**Work to be completed**
Extract, from the records beneath this instruction, each line that contains the word "Adventsfreuden".

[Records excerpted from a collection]
#####

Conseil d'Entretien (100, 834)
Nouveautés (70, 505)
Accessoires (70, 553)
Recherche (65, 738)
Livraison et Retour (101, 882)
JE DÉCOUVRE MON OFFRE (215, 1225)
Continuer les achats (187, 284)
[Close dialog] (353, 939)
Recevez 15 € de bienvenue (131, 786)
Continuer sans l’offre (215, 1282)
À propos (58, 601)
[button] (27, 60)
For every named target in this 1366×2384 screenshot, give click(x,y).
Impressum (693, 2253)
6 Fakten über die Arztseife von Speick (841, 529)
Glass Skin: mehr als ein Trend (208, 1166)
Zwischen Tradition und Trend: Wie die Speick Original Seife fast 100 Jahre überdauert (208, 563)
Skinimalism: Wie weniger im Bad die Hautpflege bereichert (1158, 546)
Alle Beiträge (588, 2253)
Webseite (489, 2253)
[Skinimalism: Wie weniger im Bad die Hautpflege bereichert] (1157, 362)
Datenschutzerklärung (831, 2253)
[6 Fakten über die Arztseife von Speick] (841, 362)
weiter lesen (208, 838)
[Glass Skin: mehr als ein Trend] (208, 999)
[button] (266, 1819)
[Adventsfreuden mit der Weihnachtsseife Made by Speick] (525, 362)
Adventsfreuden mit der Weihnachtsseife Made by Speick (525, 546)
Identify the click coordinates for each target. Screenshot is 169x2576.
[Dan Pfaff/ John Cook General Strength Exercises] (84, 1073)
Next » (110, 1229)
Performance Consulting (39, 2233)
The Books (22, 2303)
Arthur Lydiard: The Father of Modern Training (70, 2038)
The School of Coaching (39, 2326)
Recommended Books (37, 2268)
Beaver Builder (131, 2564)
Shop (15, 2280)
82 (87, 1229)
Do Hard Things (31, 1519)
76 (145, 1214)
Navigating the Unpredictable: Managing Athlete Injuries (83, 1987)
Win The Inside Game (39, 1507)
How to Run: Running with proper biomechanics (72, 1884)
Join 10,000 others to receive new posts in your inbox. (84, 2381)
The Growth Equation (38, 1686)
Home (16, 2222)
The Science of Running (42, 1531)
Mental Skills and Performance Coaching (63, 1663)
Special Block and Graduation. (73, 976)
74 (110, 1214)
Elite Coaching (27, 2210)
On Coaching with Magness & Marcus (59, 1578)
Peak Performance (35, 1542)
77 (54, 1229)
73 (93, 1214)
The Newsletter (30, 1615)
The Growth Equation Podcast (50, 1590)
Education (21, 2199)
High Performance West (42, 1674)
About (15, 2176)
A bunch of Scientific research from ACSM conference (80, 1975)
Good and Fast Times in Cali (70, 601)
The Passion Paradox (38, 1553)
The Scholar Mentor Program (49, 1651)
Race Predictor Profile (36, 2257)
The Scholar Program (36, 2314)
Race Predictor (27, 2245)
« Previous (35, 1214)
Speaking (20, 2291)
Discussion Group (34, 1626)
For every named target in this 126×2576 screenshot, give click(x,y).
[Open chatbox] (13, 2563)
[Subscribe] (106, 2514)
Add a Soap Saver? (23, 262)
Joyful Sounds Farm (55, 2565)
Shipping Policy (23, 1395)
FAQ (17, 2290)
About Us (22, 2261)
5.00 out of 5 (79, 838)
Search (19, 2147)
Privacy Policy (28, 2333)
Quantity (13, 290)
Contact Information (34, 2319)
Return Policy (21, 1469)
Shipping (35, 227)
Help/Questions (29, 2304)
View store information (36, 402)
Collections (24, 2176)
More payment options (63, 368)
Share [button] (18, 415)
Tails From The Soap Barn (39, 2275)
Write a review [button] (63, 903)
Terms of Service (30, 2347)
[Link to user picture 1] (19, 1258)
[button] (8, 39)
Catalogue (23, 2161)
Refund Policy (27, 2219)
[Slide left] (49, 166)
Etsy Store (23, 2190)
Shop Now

#####

**Your response**
[Adventsfreuden mit der Weihnachtsseife Made by Speick] (525, 362)
Adventsfreuden mit der Weihnachtsseife Made by Speick (525, 546)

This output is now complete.